RECORDS FOR THIS EXERCISE below:
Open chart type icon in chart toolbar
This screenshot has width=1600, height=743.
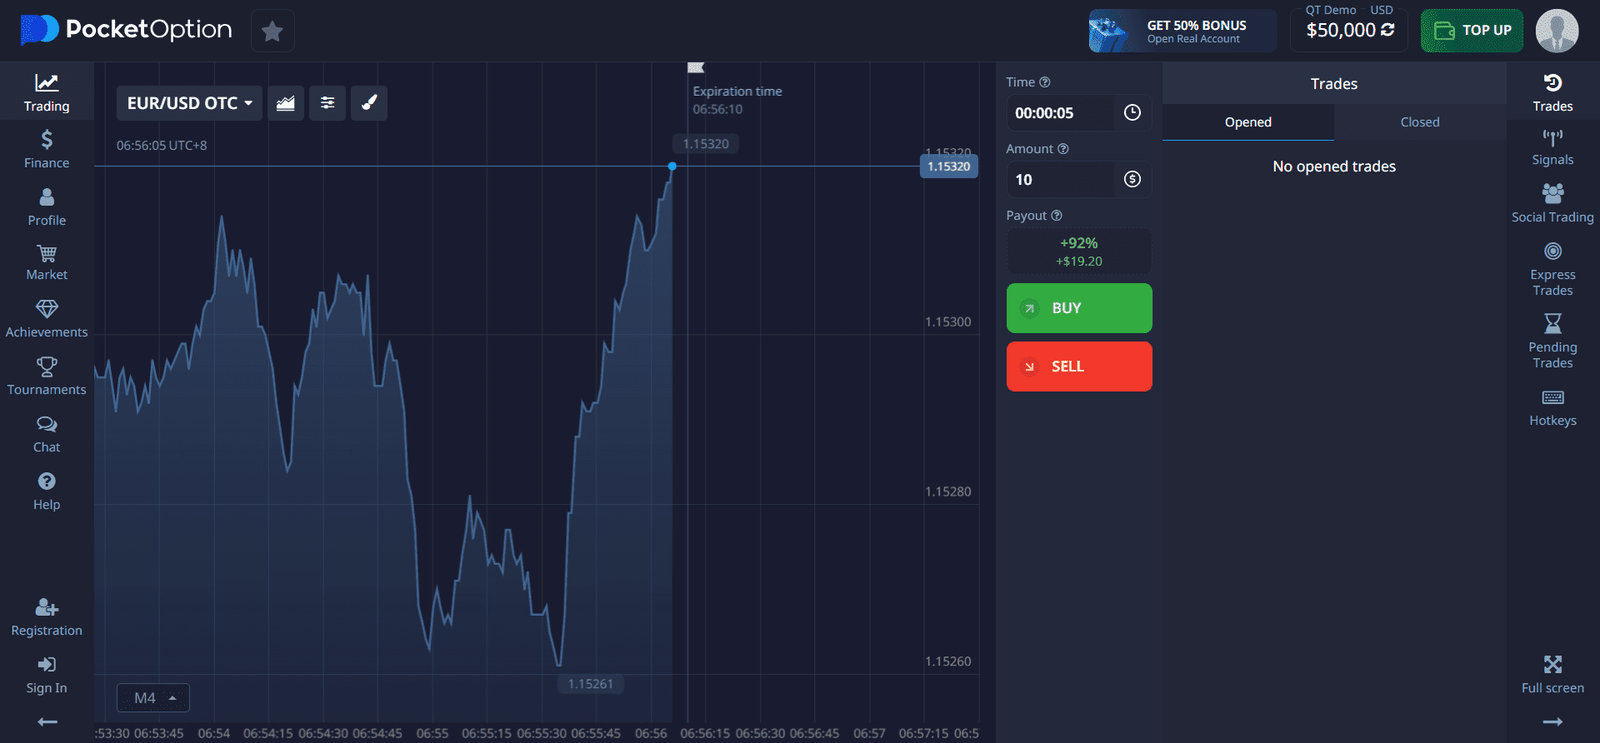(x=285, y=103)
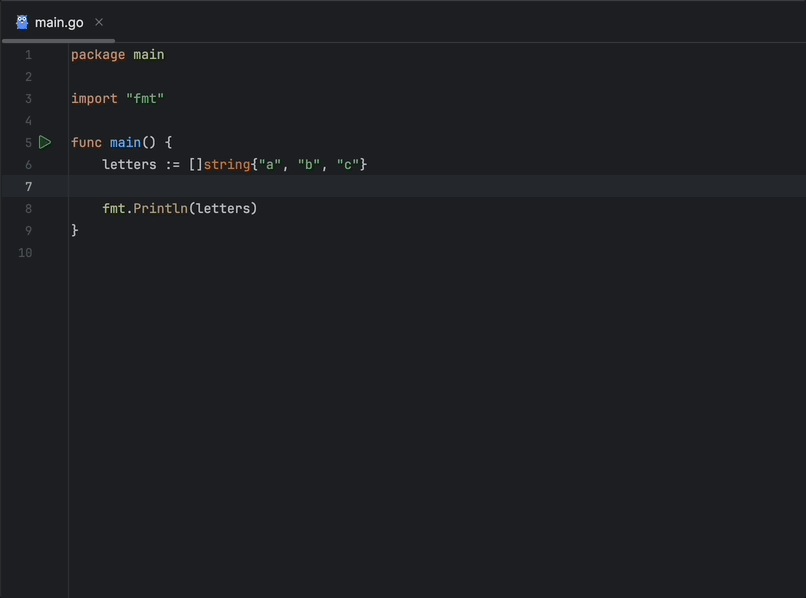Click the 'letters' variable declaration on line 6

click(129, 165)
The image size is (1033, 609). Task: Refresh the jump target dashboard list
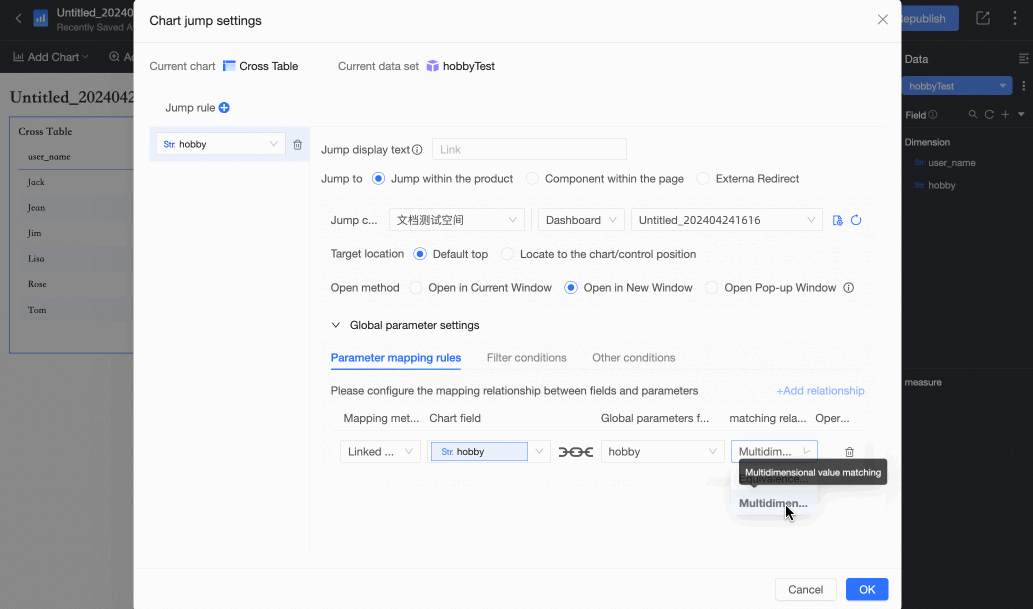(856, 220)
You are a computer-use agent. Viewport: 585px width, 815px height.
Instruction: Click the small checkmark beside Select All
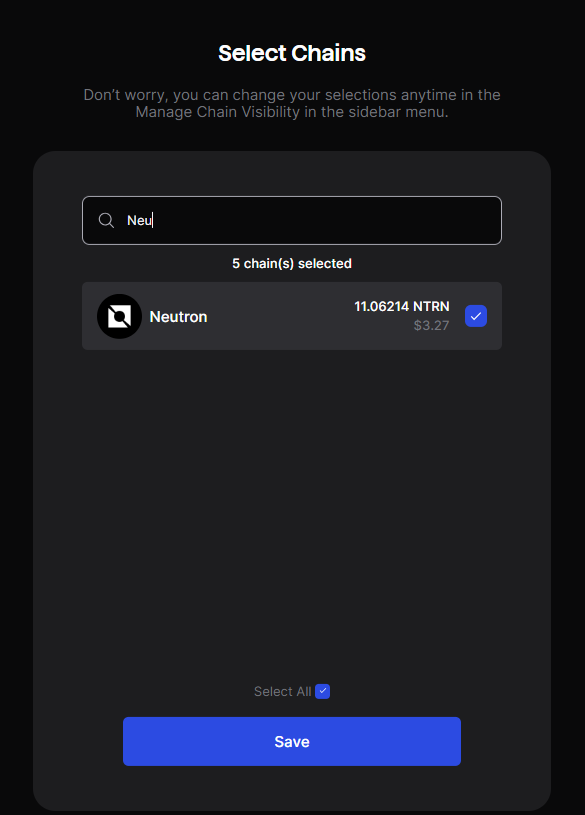pyautogui.click(x=322, y=691)
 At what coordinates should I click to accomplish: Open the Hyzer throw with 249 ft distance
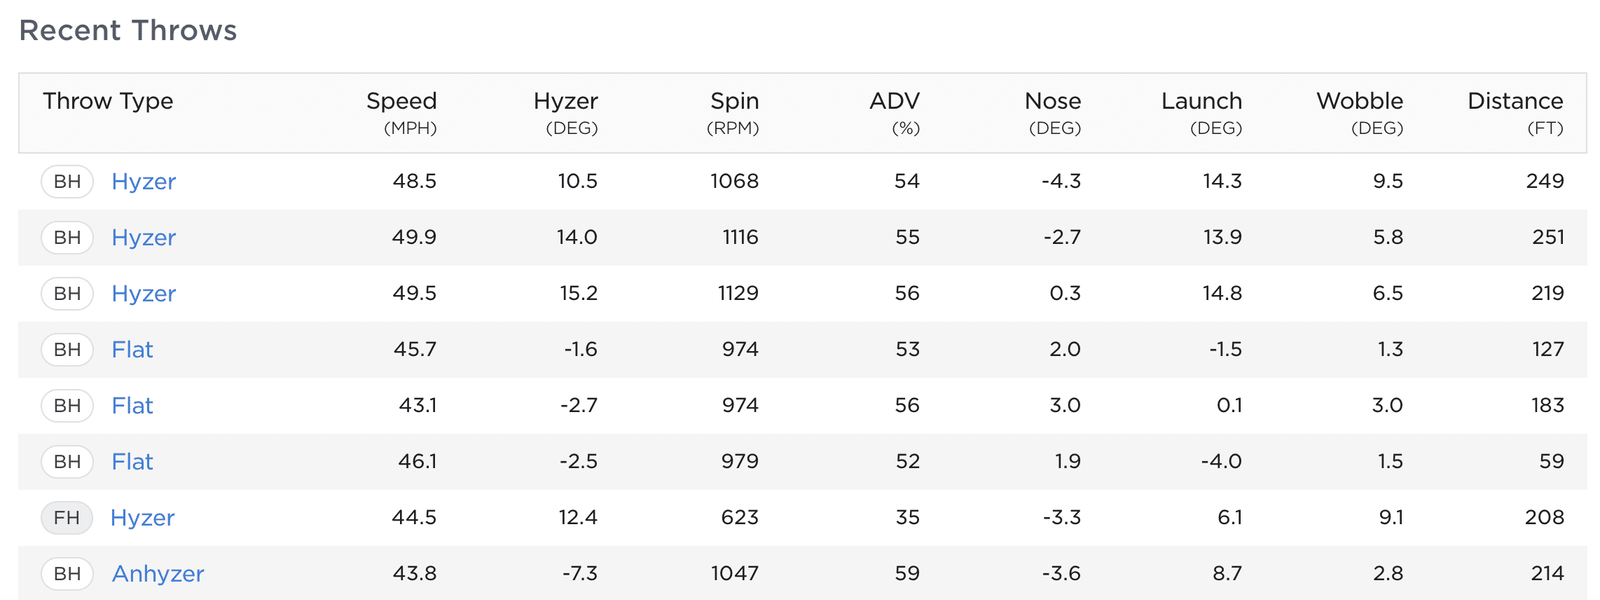pos(143,181)
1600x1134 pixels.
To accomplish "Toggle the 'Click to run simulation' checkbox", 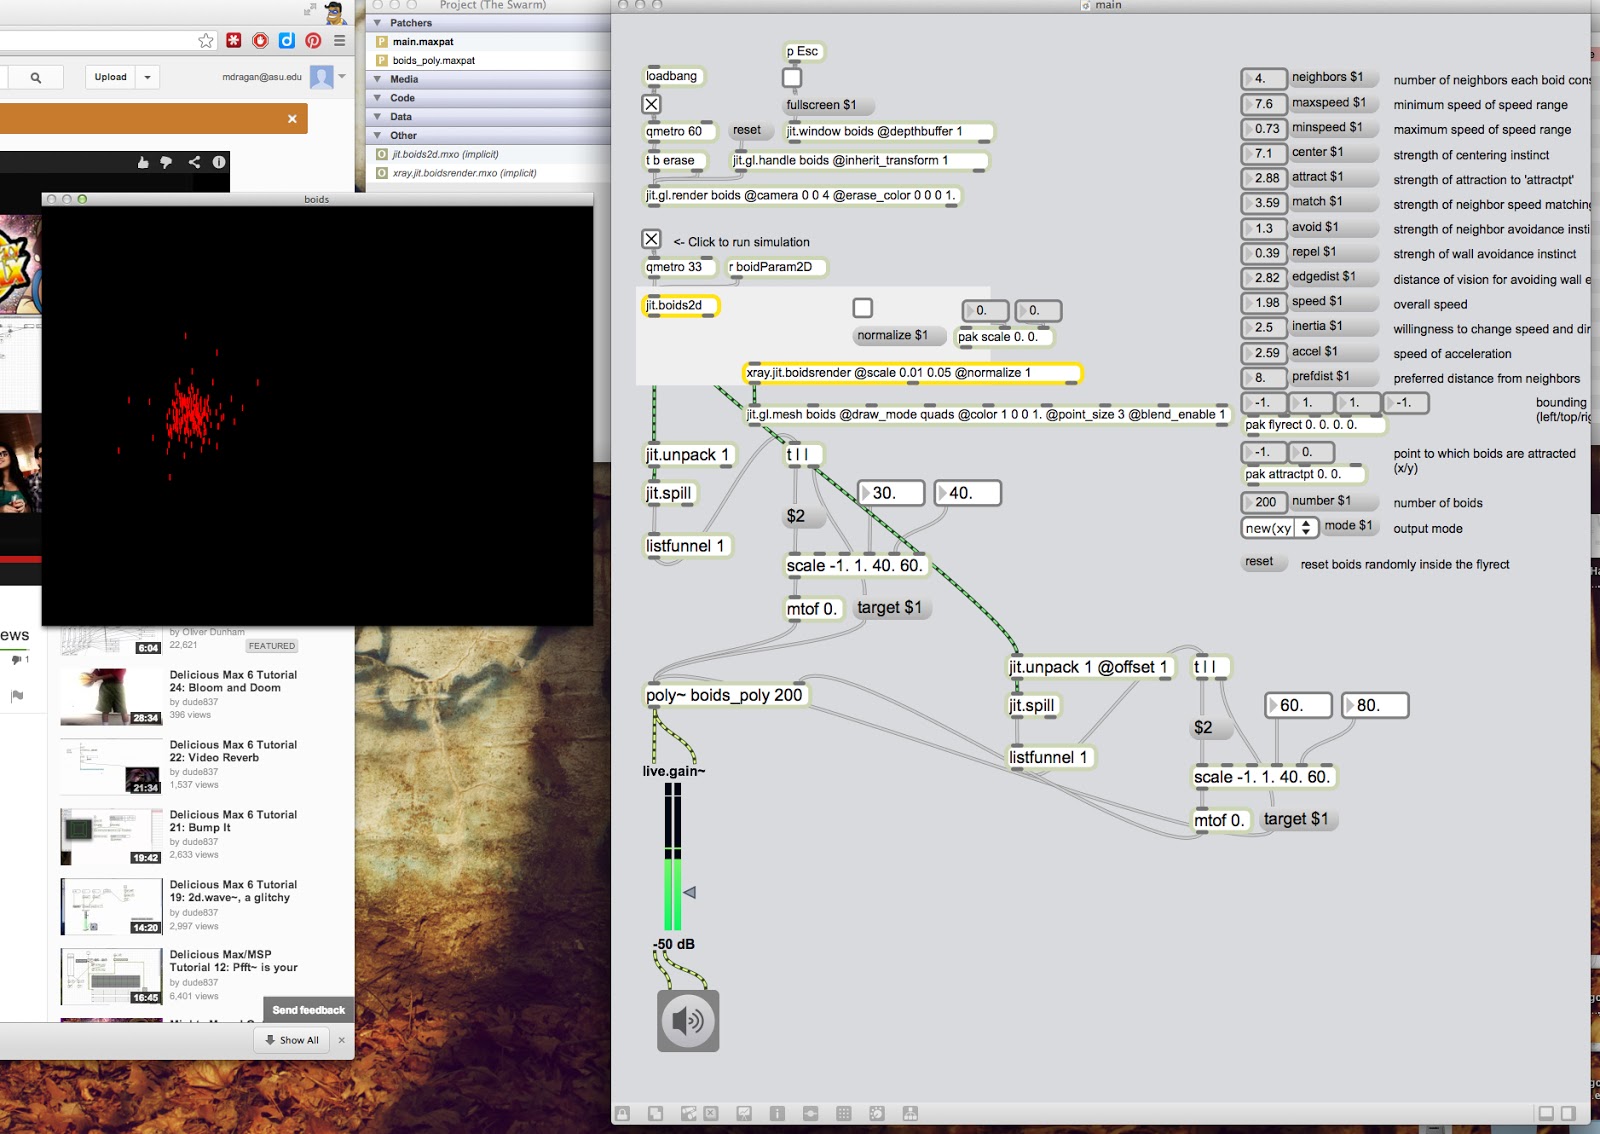I will tap(651, 239).
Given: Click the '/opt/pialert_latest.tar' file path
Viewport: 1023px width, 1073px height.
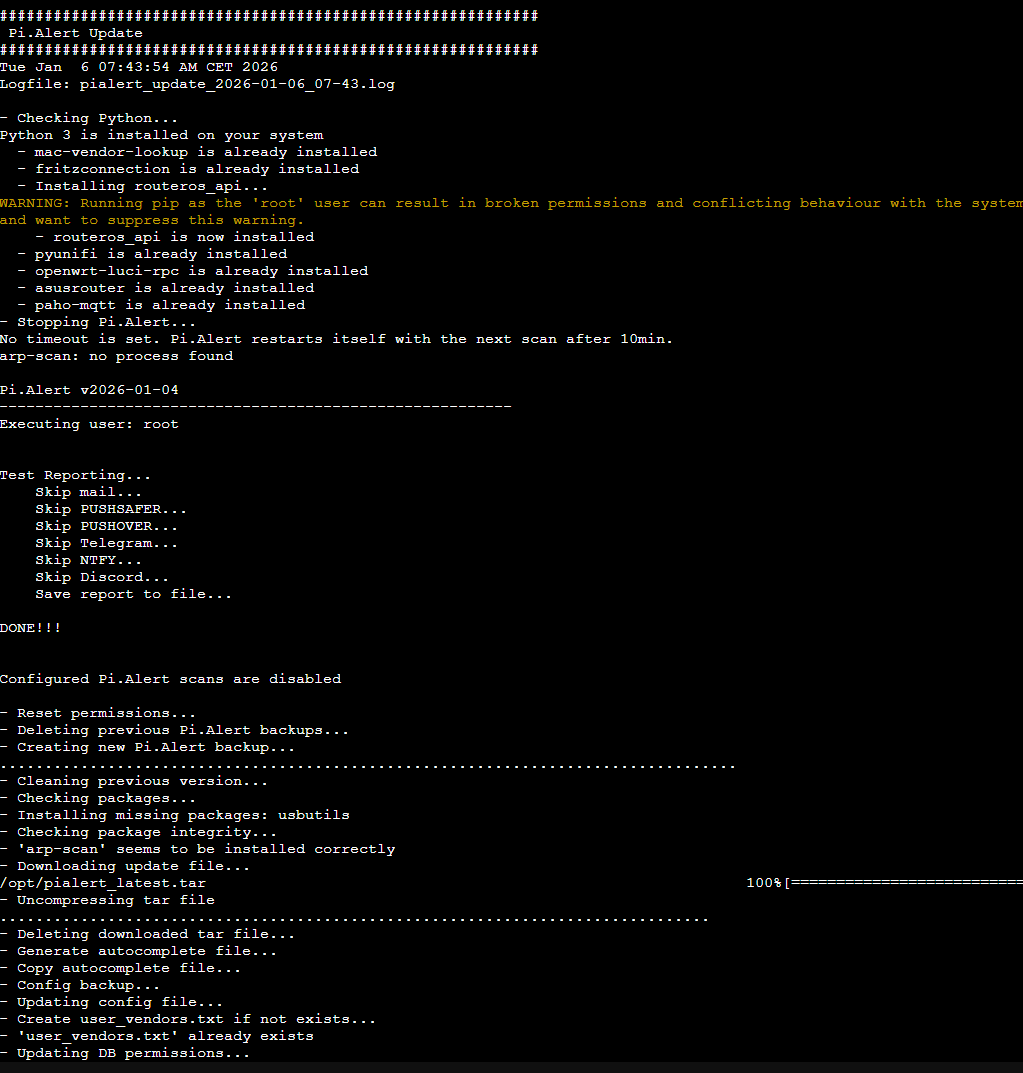Looking at the screenshot, I should click(103, 883).
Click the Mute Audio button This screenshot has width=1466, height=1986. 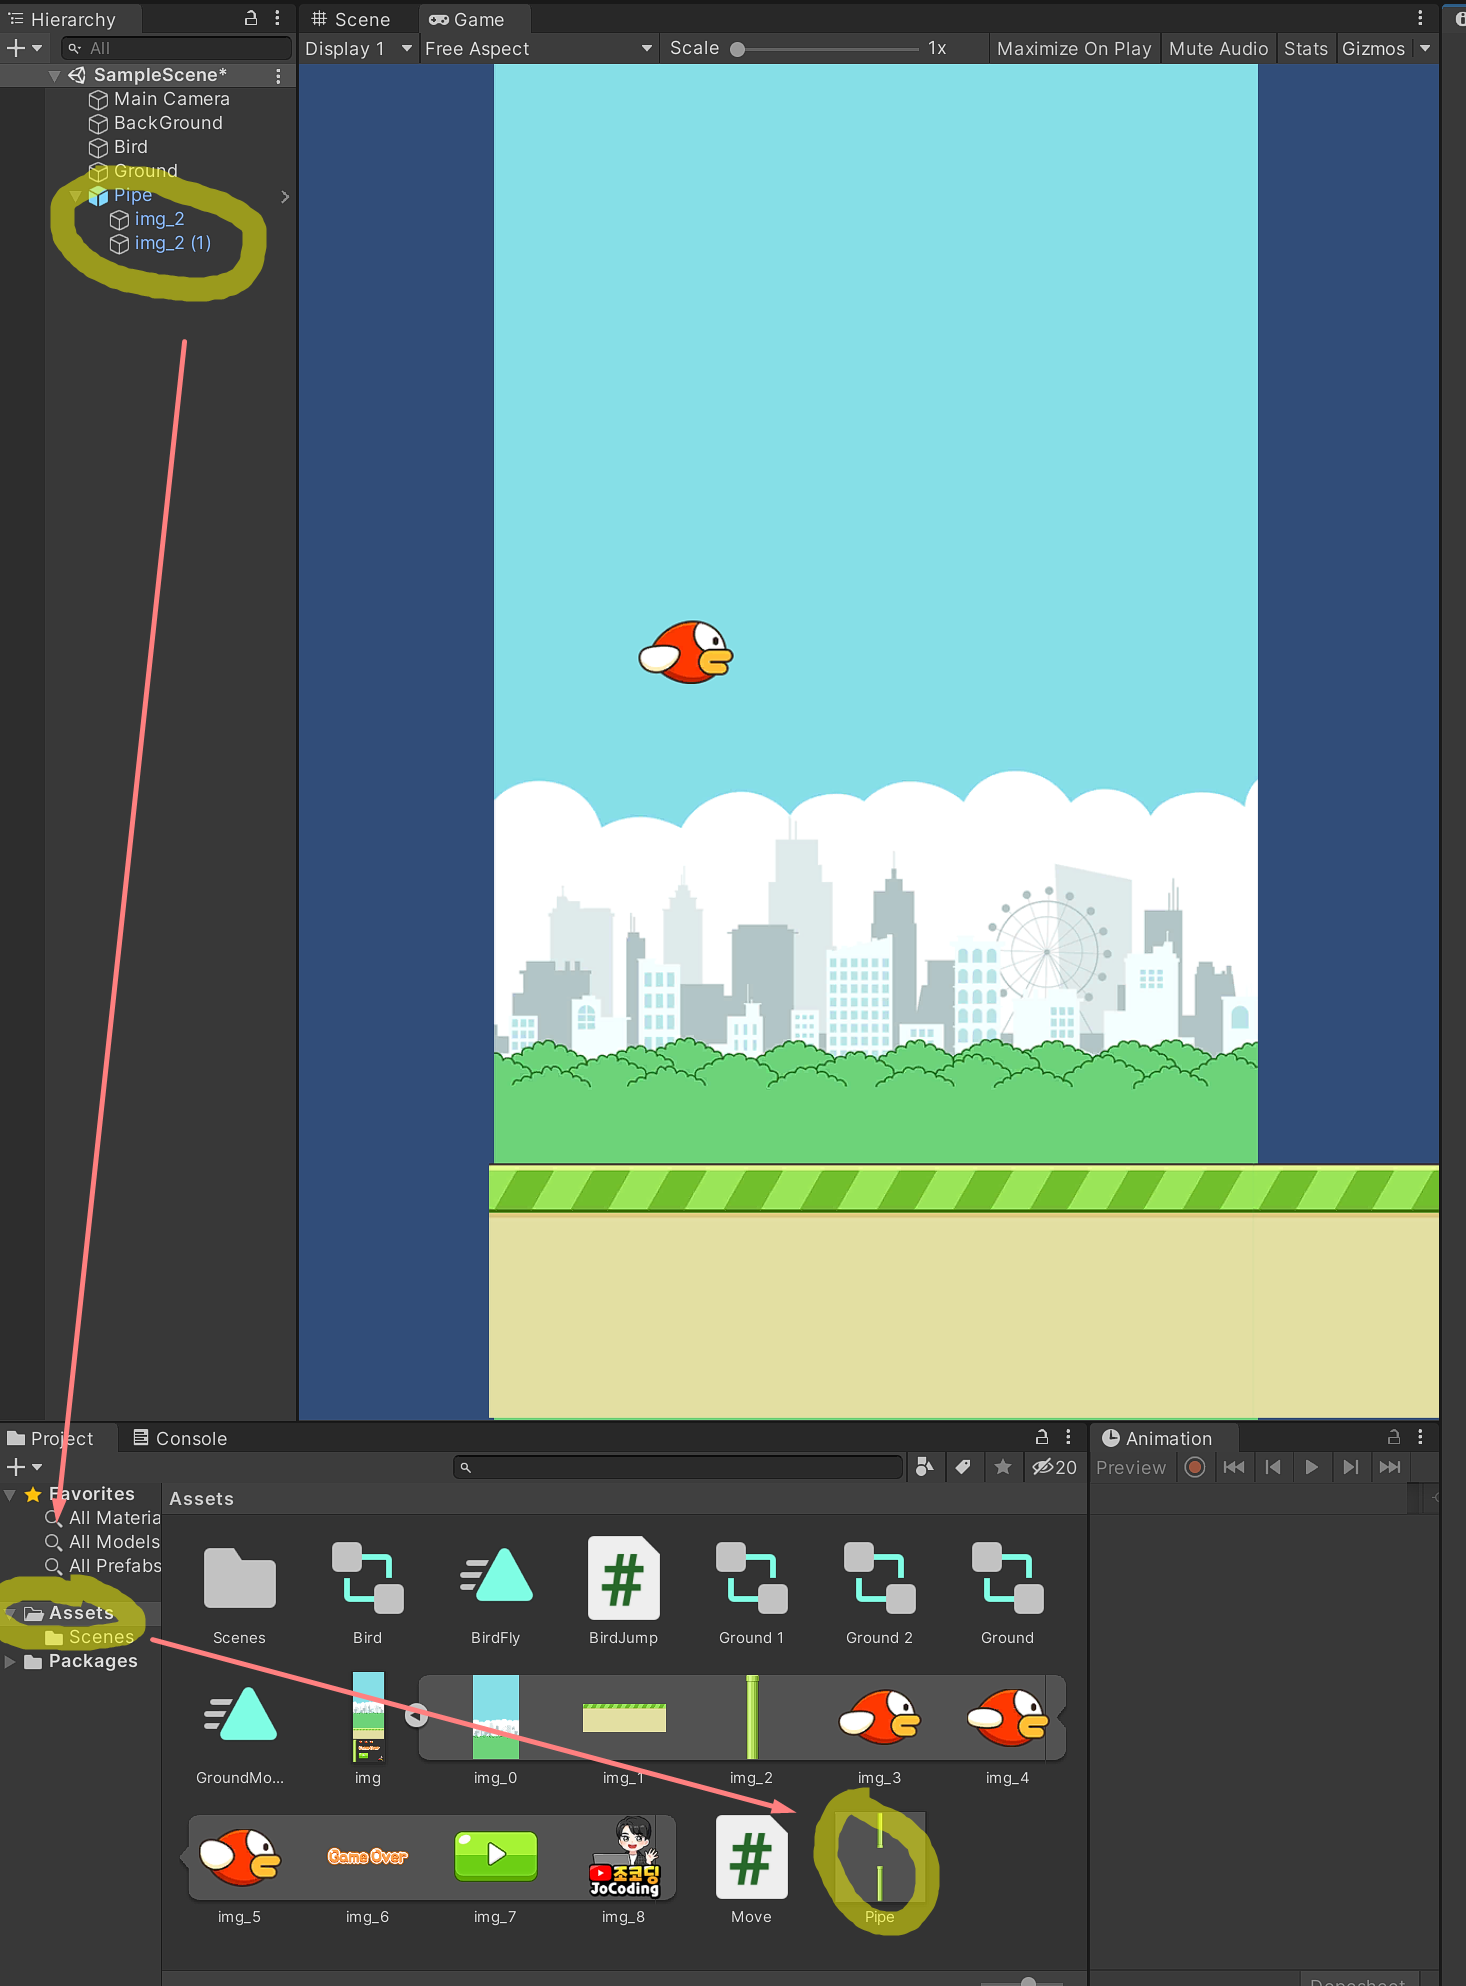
End of RECORDS FOR THIS EXERCISE.
Beginning with the line containing "Given: Click the" and ending with the last line of the listing above, output those lines exactly as written, without pictures.

Given: Click the '/opt/pialert_latest.tar' file path
Viewport: 1023px width, 1073px height.
Looking at the screenshot, I should click(103, 883).
Click the Mute Audio button This screenshot has width=1466, height=1986. 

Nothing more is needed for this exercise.